Cabinet ministers have been briefed about the Helmand plans and a decision is expected within the next six weeks.
At present there is a company protecting the dam at Kajaki and a battlegroup in and around Musa Qala. If both districts were handed over to the Americans it would free approximately 1,100 troops for the centre of the province.
The timetable for the redeployment will depend on the availability of thousands of US Marines, deploying as part of Mr Obama's 30,000-strong surge, as well as the Afghan forces who would accompany them. But if it is approved British Forces could leave for the last time when the current six-month deployment starts to leave this spring.

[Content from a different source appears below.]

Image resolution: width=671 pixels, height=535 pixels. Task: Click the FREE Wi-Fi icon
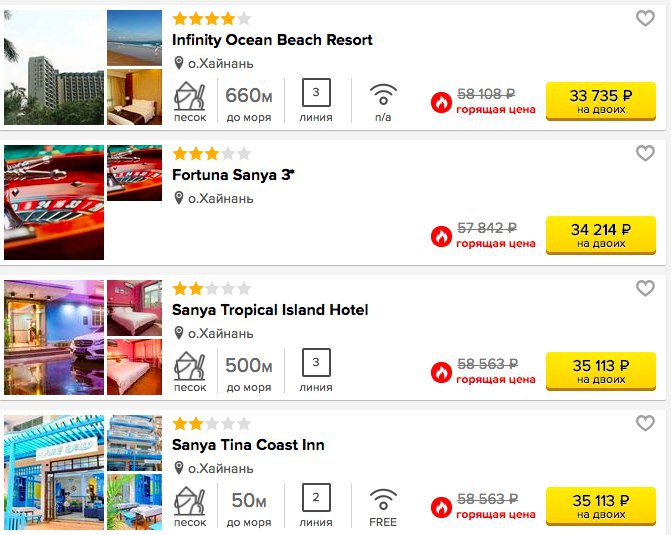tap(383, 499)
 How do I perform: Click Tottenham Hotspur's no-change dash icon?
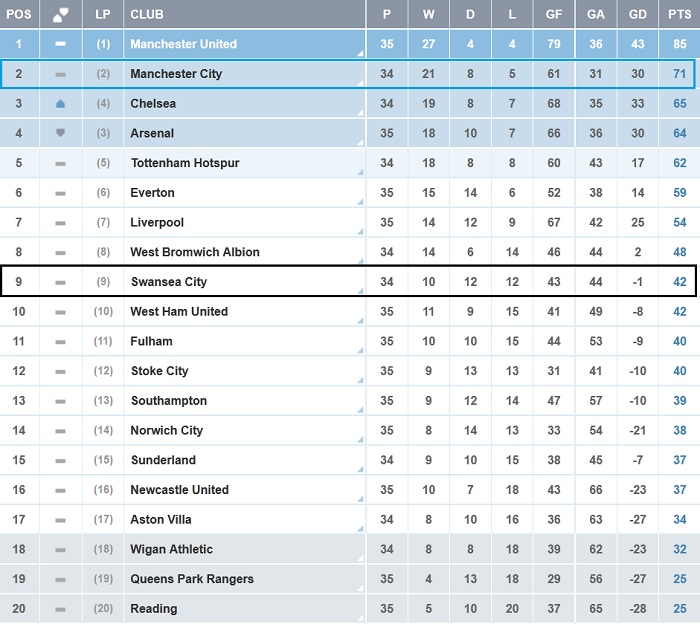click(60, 163)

That would mean them returning to the areas first envisioned more than four years ago, when conventional forces went into southern Afghanistan for the first time since the doomed Anglo-Afghan wars of the 1840s.
"The plan was basically very simple," said Minna Jarvenpaa, a Finnish consultant, who was one of its architects. "The idea was you secure Lashkar Gah and Gereshk and the road in between them and you create a general area of security there."
This plan was agreed by the Ministry of Defence, the Foreign Office and the Department for International Development. But within weeks of taking over from a handful of Americans who had been hunting Osama bin Laden, Britain's 16 Air Assault Brigade was pinned down in positions strung out along the length of the province.
Under pressure from Kabul and the provincial governor, British troops found themselves protecting government outposts from swarms of Taleban insurgents. The first mission into Sangin was to rescue government officials besieged by the insurgents.
"The whole idea is that you focus on the urban centres and you create the space for improving governance," Ms Jarvenpaa said.
"We were saying it back then as well. The only way for this to work is for the Afghan Government to be in the lead and at the moment there isn't much of an Afghan Government, so you have to incubate it.
"Sangin was meant to be a 72-hour operation. That has been extended until now. It was like a honeypot. By putting all those troops in northern Helmand it drew the Taleban from all around - and it created more Taleban, because every cousin and uncle you killed, more people felt aggrieved. The Taleban just exploded."